Nanogenerators of different types of ZnO nanostructures (i.e., nanorods, nanoparticles, nanoflowers) have been reported [30, 31, 32, 33, 34]. For example, Saravanakumar et al. reported a nanogenerator fabricated using vertically grown ZnO nanowires with surrounding PDMS, with output values of 6 V/4 nA/0.39 nW cm−2 under finger bending [35]. Rahman et al. used ZnO nanoparticles dispersed into a PDMS film, achieving output values of 20 V/20 μA/20 μW, with finger tapping [36]. As another example, ZnO nanoflowers were mixed with multiwalled carbon nanotubes and PDMS, with an output of 75 V/3.2 μA/260 mW cm−2 being obtained. In this case, the devices were tested in the soles of human shoes with the force being applied by a person walking [37].
1.1 Synthesis and applications of porous ZnO nanostructures
Despite all the established applications of ZnO, the research involving this semiconductor has not yet diminished, mostly due to the continuing development of new synthesis technologies and applications. For instance, ZnO nanomaterials can be easily synthesized into tailored sizes and morphologies at low temperatures (< 200 °C) by a variety of methods, including chemical bath deposition [38], electrodeposition [39], chemical vapor deposition [40], electrospinning [41], laser assisted flow deposition [42], and solvothermal [16] or hydrothermal [43, 44] synthesis, either by conventional or microwave-assisted heating [4, 45].

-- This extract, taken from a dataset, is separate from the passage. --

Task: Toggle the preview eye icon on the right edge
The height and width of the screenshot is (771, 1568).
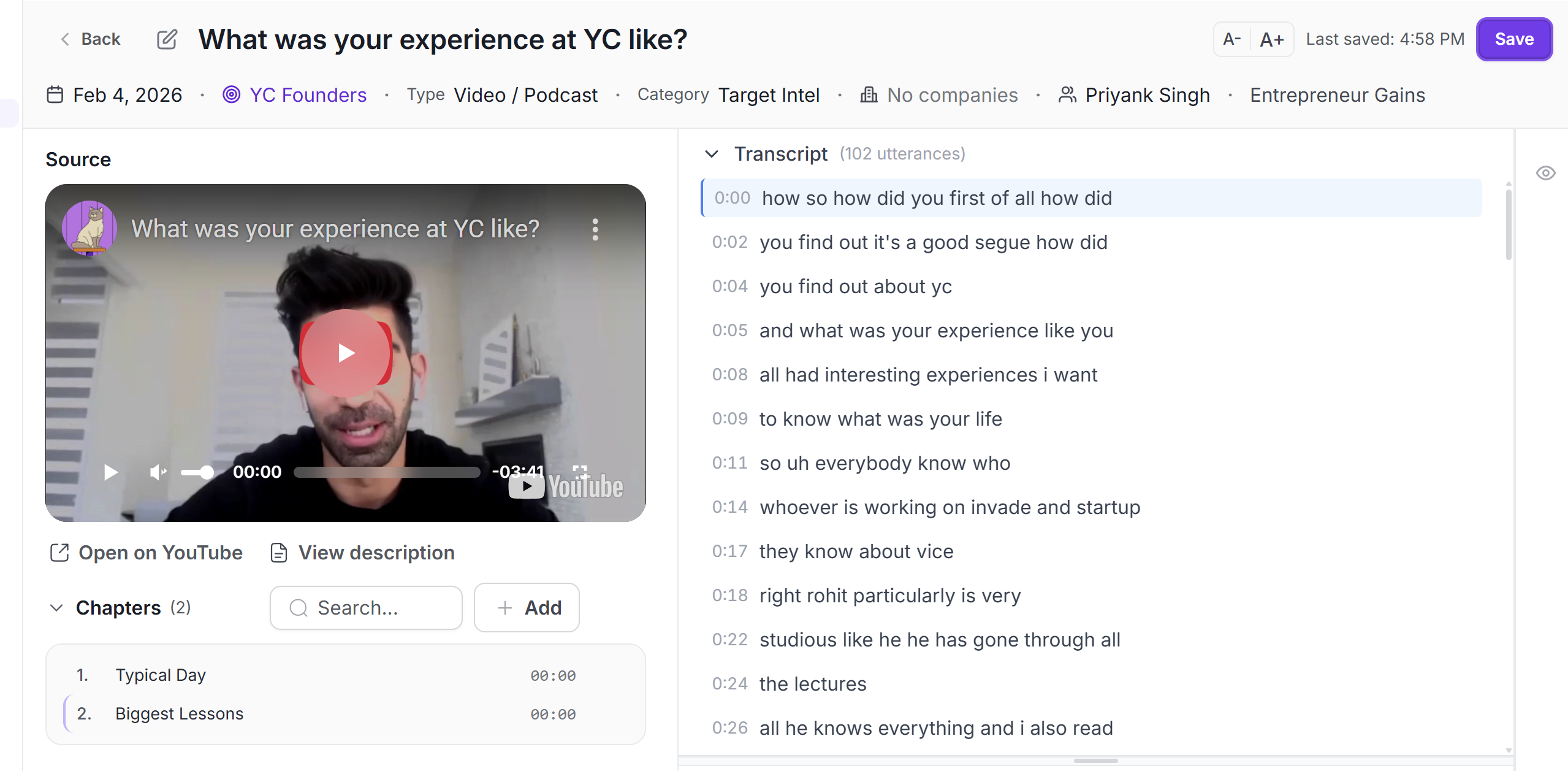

Porous oxide semiconductor nanomaterials, particularly two-dimensional (2D) materials with nanoscale thickness, are promising candidates due to their usually large specific surface areas that can improve their performance in several applications [46, 47, 48, 49, 50, 51]. These nanomaterials can inclusively assemble into three-dimensional (3D) hierarchically structures with controlled morphology and dimensions which can lead to novel properties and applications [52]. The self-assemble technique is a facile method to produce 3D hierarchical structures where low-dimension building units aggregate spontaneously into high-dimensional architectures. This technique offers many advantages over other methods as it can be performed at low temperatures using low-cost materials while having high yield for scale production [52].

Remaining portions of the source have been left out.